Onder de gevaarlijke dubbels moet worden opgemerkt:

  1. Bont of Mellera (Agaricus moelleri). Een giftige paddenstoel die je goed moet kunnen onderscheiden. De hoeden van de soort zijn vergelijkbaar, maar de poten van de bonte zijn dunner, langer en wit. De paddenstoel heeft een onaangename geur.
  2. Geelhuidig (Agaricus xanthodermus). Het verschil met de halfgeschoeide is dat deze geen schubben heeft. Wanneer erop wordt gedrukt, wordt de dop op deze plaats geel. Op het been zit een wijde rok. Het heeft ook een onaangename geur van het vruchtlichaam, kenmerkend voor giftige soorten.

De afwezigheid van schubben helpt bij het identificeren van een giftige paddenstoel

Hulp bij het identificeren van soorten wordt niet alleen geboden door een beschrijving, maar ook door een foto van de champignons.

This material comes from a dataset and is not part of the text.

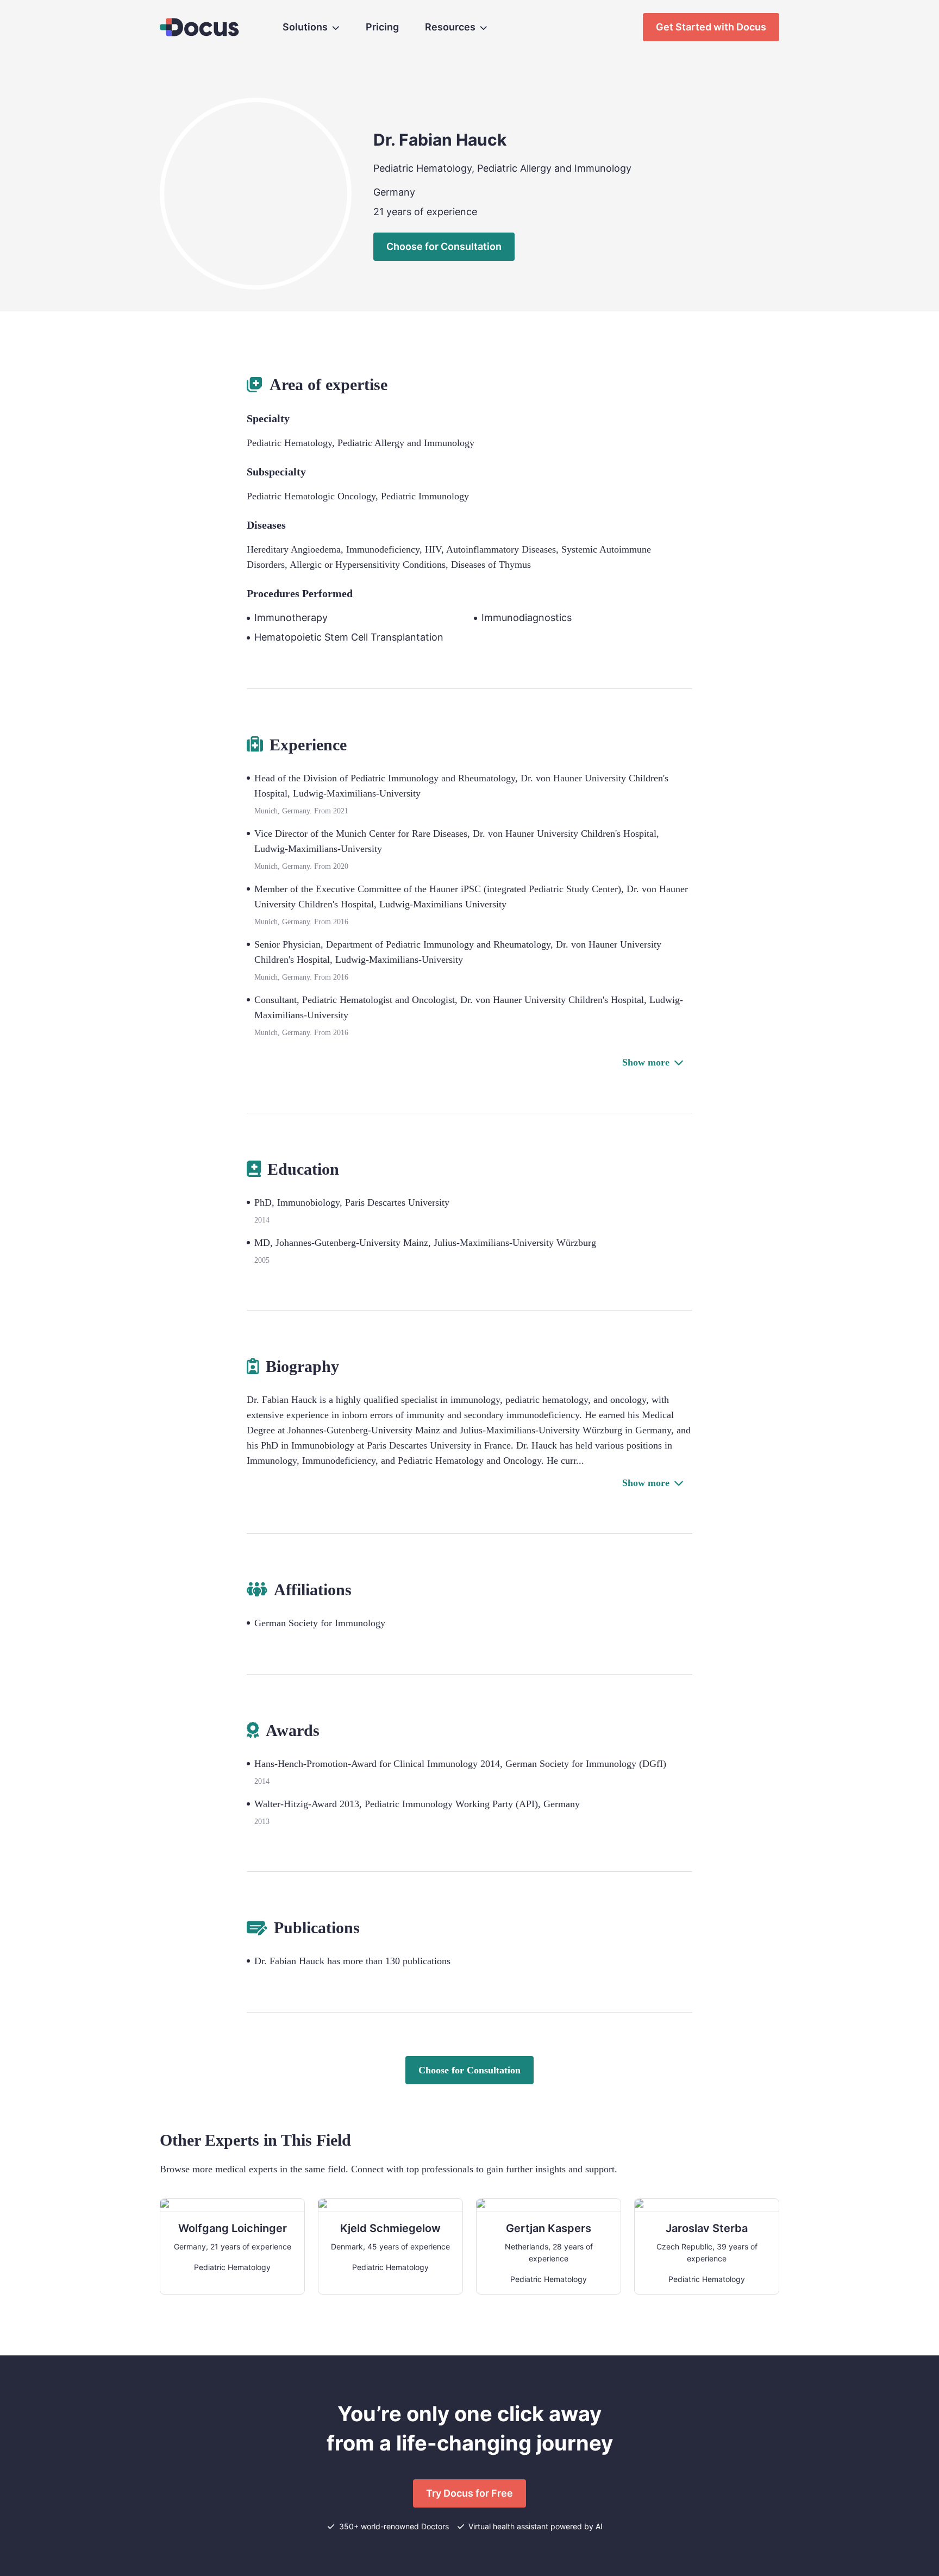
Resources (450, 27)
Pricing (382, 27)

Regels voor verzameling en gebruik

Er zijn bepaalde regels voor paddenstoelenplukkers:

  1. Voordat je het in de mand legt, moet je de vondst zorgvuldig onderzoeken.
  2. Pluk nooit paddenstoelen die onbekend of twijfelachtig zijn.
  3. Vermijd gebieden in de buurt van industriële gebieden of in de buurt van drukke verkeersroutes.
  4. Zorg ervoor dat u de verzamelde paddenstoelen tijdig verwerkt, zonder ze lange tijd achter te laten zonder schoon te maken.
  5. Kijk goed rond en onder je voeten.

Zo vind je een half geschoeide champignon in een veld:

De soort is geschikt voor elke culinaire verwerkingsmethode.De paddenstoel wordt vers gebruikt, maar ook voor het beitsen, beitsen, drogen, braden, stomen, koken en inblikken. De consumptie van champignon moet worden beperkt tot jonge kinderen, mensen met problemen met het spijsverteringskanaal en allergische verschijnselen.

Conclusie

Halfschouderchampignon is een zeer smakelijke en vlezige paddenstoel. De verzamelde vruchtlichamen zullen echte vreugde brengen voor liefhebbers van "rustige jacht" en culinaire fijnproevers.